4 Apr, 2016 By: Steve Weedon, Discover Imaging Products, LTD

If “Pessimism” were useful in business, I would buy a bucket load.  It’s not of course, but wouldn’t it be great if it were?  It’s free and found in abundance.

The problem with people who are pessimistic is that they come along and burst your “optimistic” bubble.  They have a tendency to drain both your enthusiasm and positivity, and we let them; in fact, it’s kind of hard to prevent it from happening.

Do they know something I don’t? That is what runs through one’s mind along with a fear for getting it wrong, losing money or worse, even putting your job at risk, so we listen intently.  

This vs. That

Two things then happen: we either think the pessimist is a jerk who sees our world through tunnel vision, so we walk away with a smirk on our face, or we start to side with him and think he may have a point (this then alters our initial viewpoint).

The trouble is that pessimism is contagious. Why? Because we will seek a second opinion and at this point our future thought process hangs in the balance dependent on “who” we choose for that opinion.

If the second opinion sought does side with the pessimist, your optimistic balloon or bubble deflates entirely.  Negative thoughts take over and the slippery slope to depression sets in. How could you have gotten it so wrong? Why did I not see that?

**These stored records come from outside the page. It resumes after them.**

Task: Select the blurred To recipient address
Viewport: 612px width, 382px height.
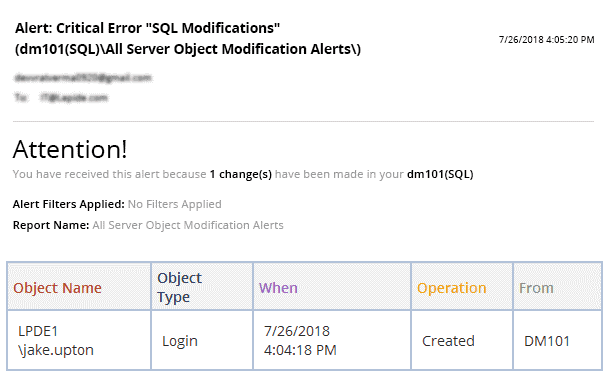Action: point(74,98)
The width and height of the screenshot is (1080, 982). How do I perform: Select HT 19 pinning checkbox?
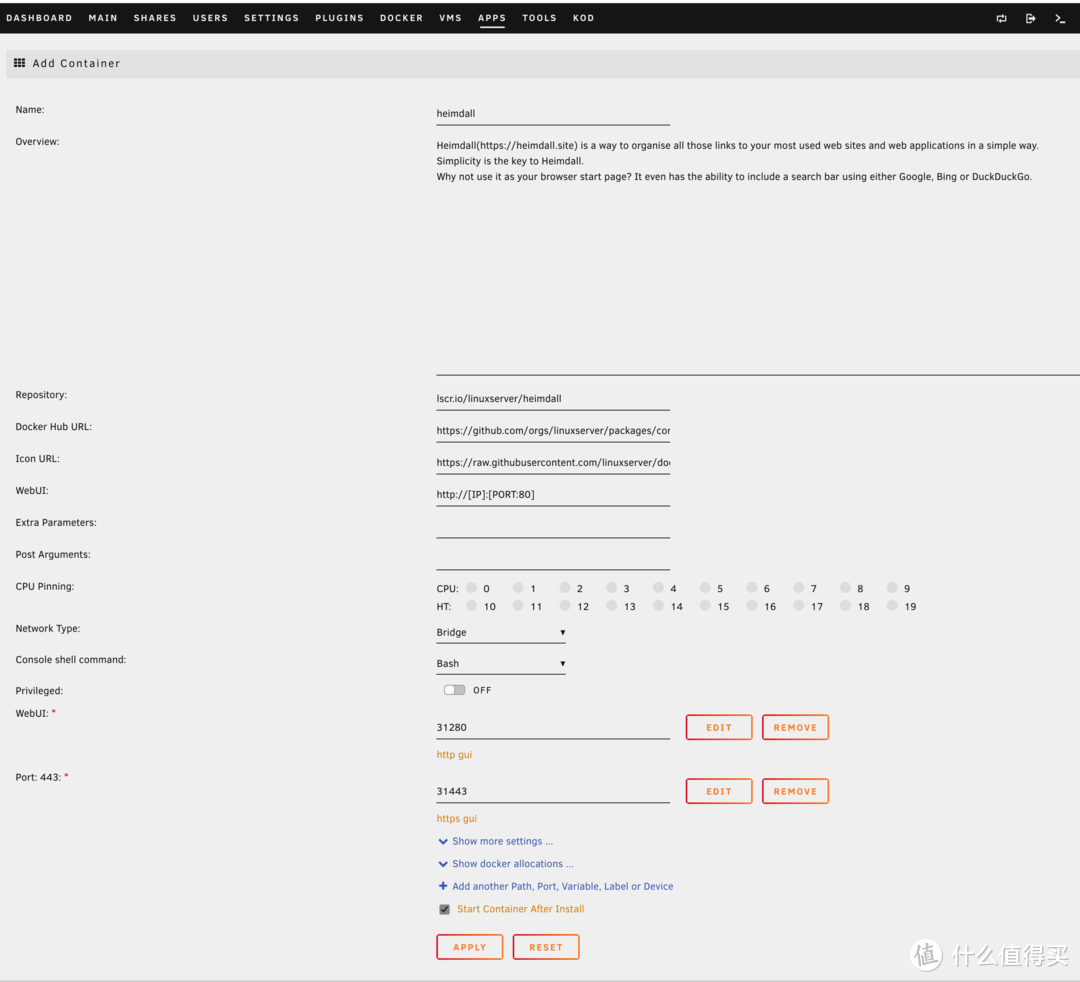(x=892, y=606)
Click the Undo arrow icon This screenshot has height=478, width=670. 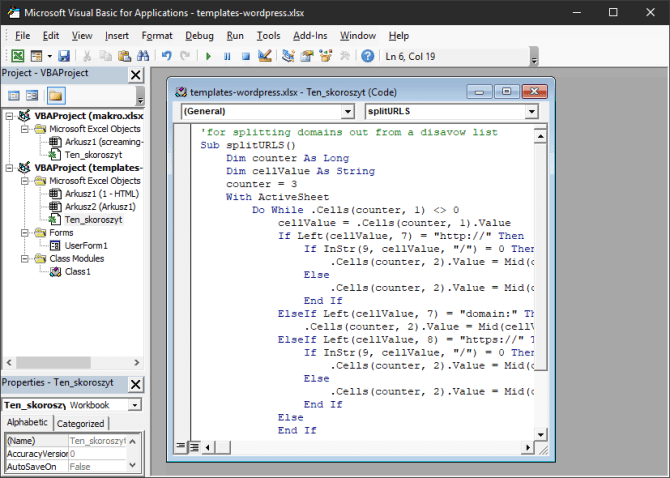pos(167,56)

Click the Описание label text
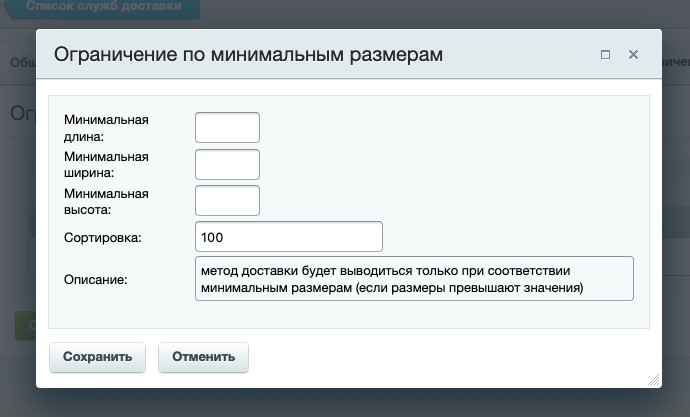pos(95,279)
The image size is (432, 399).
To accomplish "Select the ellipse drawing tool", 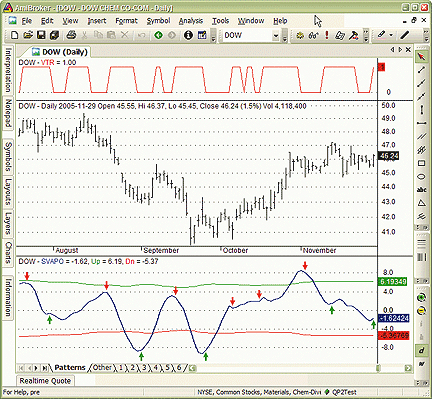I will point(421,177).
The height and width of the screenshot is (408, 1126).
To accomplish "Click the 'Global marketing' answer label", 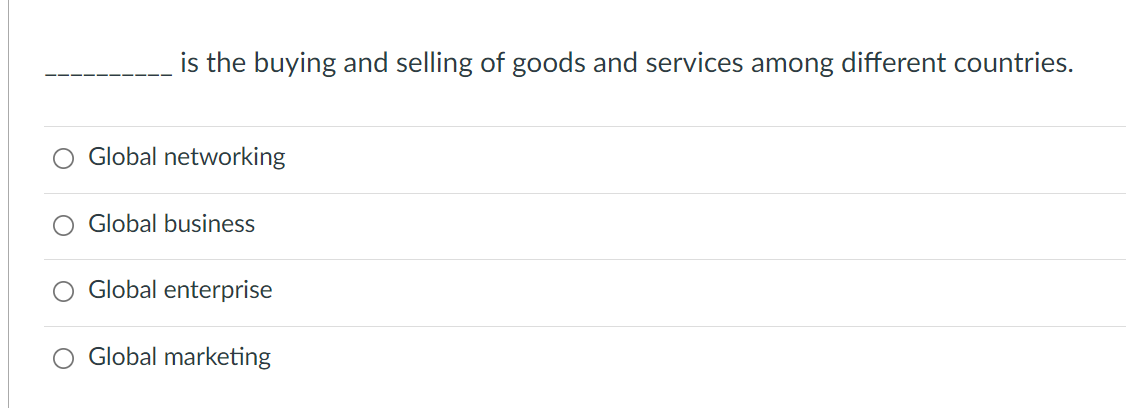I will (179, 357).
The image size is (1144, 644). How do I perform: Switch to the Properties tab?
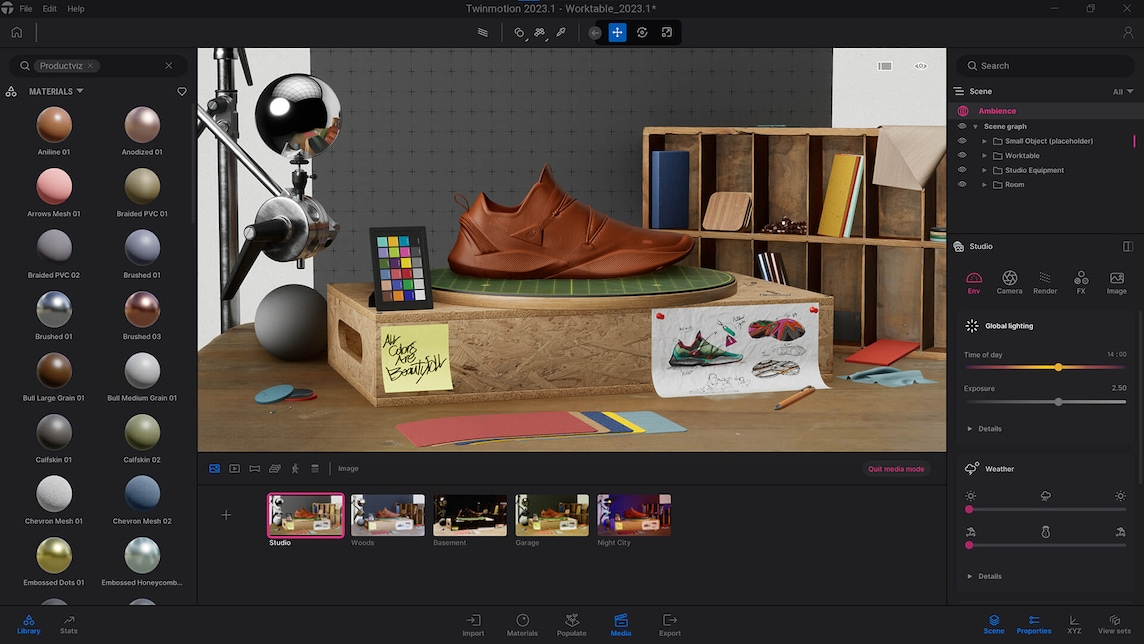tap(1034, 624)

These questions run silently through your mind on an endless loop chiseling away at that confidence leg you stand on, much like a beaver gnawing its way through a tree trunk.

How often does an optimist come up to you being bright and bushy-tailed to tell you why he bounces out of bed an hour before everyone else because he can’t sleep while  opportunities in front of him are so good he has to act ASAP?  No, most of us keep our bright ideas to ourselves, close to our chest, as a precaution of tipping the wink to someone who might become your major competitor.

Recently, I was addressing a large group about the emergence of the mobile worker market and the opportunities that exist for those that can wrap their head around the landscape changes that are occurring.  “Do you know that there are 1.3 Billion mobile workers in the world today?” I said enthusiastically, to end my talk on a high note.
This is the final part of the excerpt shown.